Segment Open
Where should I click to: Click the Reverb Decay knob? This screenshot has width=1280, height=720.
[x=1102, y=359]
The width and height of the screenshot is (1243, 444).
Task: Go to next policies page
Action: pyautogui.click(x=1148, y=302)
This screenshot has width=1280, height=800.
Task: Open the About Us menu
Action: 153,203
Segment Closed
WHAT THE TASK REQUIRES: Repeat the lines above with every word intact.

ANSWER SPACE:
Where should I click to: Click the Reverb Decay knob? This screenshot has width=1280, height=720.
[x=1102, y=359]
The width and height of the screenshot is (1243, 444).
Task: Go to next policies page
Action: pyautogui.click(x=1148, y=302)
This screenshot has width=1280, height=800.
Task: Open the About Us menu
Action: 153,203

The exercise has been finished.